It noted that: “Deep learning is a rapidly evolving topic, and the computational complexity of typical deep neural networks impedes their execution on resource‑scarce mobile or wearable devices.
“Last year, several innovative solutions were introduced to enhance throughput and improve energy efficiency, mostly focusing on the efficiency of convolutional neural networks,” it said.
“The current state-of-the-art still faces two significant challenges: a need to improve energy efficiency for ultra‑low power applications; and finding solutions for efficient execution of fully connected non‑convolutional networks. To improve energy efficiency, there is a trend towards reduced-precision networks, with binary networks as the extreme case – recently, the first binary neural‑network accelerator has appeared.”
ISSCC 2018 pushes peak efficiency to several tens of Top/s/W in digital accelerators, and beyond hundreds of Top/s/W for a mixed-signal implementation.
Several papers treat energy efficiency of fully‑connected‑network acceleration.
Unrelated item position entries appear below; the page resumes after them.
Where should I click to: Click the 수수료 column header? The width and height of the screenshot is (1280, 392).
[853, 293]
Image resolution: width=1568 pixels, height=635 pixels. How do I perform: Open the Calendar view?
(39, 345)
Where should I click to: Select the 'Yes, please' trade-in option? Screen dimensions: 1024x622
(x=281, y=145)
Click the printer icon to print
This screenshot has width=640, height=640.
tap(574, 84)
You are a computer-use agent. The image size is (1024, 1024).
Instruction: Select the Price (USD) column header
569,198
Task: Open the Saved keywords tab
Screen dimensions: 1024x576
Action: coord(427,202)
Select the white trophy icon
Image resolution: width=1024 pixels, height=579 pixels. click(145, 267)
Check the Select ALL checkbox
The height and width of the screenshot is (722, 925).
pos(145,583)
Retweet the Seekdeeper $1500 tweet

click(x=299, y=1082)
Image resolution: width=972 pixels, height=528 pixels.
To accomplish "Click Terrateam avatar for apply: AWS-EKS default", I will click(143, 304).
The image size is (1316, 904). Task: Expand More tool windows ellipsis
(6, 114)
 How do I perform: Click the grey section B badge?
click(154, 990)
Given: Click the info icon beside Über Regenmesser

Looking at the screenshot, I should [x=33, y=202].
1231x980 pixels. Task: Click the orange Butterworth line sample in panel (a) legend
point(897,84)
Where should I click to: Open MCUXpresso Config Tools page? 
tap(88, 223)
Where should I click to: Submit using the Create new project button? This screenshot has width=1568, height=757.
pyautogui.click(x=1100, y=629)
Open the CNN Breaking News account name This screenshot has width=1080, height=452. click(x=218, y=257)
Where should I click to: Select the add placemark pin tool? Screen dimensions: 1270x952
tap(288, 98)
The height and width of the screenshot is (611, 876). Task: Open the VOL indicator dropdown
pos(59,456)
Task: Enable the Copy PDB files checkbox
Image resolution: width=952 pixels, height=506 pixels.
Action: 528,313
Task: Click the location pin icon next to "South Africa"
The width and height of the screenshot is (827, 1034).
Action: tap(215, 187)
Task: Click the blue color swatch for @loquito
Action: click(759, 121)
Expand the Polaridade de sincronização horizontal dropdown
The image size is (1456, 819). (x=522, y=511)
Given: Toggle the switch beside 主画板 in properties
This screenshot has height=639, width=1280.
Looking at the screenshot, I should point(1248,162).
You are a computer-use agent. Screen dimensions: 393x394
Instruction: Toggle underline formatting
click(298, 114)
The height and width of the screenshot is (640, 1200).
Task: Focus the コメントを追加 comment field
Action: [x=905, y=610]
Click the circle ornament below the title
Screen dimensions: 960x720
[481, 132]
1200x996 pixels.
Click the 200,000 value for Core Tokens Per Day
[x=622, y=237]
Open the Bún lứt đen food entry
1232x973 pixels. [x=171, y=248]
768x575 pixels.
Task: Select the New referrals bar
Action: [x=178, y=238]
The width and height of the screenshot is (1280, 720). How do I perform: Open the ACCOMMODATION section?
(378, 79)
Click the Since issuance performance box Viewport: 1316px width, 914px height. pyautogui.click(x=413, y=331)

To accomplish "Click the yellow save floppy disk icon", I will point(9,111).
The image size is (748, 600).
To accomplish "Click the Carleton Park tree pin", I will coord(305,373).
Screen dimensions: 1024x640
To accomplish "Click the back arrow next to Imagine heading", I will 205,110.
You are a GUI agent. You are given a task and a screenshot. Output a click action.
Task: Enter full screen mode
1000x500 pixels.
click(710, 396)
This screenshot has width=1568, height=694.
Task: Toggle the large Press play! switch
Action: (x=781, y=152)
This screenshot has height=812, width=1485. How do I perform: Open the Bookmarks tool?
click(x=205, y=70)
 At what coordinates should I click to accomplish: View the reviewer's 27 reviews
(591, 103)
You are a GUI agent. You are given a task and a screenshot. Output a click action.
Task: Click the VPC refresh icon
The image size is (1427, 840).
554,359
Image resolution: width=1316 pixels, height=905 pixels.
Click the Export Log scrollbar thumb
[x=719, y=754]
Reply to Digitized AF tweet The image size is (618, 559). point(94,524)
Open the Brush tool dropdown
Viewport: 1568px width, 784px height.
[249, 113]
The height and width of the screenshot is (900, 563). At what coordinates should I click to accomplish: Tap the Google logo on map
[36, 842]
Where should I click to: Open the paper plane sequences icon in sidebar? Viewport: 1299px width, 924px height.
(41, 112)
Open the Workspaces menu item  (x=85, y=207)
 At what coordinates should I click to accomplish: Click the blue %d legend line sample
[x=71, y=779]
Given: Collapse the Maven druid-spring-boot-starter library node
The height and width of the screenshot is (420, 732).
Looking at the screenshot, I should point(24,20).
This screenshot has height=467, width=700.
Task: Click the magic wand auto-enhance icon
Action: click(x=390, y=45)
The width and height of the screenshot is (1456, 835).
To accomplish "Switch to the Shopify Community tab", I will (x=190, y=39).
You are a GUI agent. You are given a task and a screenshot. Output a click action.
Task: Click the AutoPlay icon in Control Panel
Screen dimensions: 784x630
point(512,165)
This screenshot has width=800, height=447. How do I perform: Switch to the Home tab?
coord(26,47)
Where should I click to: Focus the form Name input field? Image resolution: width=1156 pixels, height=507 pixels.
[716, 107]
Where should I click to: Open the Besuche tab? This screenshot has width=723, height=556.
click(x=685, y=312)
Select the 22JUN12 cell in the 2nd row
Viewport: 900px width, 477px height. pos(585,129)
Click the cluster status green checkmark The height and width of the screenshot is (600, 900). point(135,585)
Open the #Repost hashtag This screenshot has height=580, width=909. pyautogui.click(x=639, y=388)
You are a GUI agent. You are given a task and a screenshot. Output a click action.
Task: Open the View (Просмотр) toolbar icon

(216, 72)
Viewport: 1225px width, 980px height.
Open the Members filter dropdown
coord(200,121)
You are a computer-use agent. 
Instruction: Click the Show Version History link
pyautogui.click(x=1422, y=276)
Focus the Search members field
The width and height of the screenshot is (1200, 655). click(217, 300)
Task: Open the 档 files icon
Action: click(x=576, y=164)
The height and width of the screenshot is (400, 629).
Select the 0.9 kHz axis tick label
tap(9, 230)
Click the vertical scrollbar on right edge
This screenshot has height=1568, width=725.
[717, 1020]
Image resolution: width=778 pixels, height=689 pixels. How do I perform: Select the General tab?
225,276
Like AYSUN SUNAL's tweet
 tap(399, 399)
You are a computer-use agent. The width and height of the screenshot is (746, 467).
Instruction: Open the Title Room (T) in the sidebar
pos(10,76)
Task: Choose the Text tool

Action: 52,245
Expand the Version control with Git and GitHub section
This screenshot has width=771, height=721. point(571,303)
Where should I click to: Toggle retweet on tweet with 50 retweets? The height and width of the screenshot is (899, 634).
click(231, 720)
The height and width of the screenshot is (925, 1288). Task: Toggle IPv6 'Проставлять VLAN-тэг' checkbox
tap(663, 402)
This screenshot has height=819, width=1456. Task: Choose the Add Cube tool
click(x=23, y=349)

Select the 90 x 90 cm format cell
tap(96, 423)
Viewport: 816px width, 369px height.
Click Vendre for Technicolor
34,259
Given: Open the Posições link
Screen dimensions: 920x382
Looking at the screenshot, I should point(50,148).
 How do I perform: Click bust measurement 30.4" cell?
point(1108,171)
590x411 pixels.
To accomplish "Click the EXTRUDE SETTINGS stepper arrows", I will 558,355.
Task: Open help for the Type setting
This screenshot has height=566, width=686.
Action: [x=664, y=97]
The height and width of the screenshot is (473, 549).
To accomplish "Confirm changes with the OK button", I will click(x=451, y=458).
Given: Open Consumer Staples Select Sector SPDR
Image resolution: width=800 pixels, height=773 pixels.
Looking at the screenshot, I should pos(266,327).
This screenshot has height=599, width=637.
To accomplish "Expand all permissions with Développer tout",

In such networks, the bottleneck is the memory load/stores, and as such, innovative solutions include the fabrication of a 3D stack of processing and memory dies, as well as smart-memory interfaces enhancing data re-use.
In the Quest chip revealed at ISSCC, Japanese researchers stacked eight die to get 96Mbyte of ram within easy reach of a deep neural network, through inductive wireless die-to-die coupling
These innovations bring deep neural networks within reach of battery operated devices.
The IEEE’s annual International Solid-State Circuits Conference is the place where the world’s companies and universities gather to show off their chip-based circuit developments, and where attending engineers get a first glimpse of the state-of-the‑art in digital, analogue, power and RF design techniques.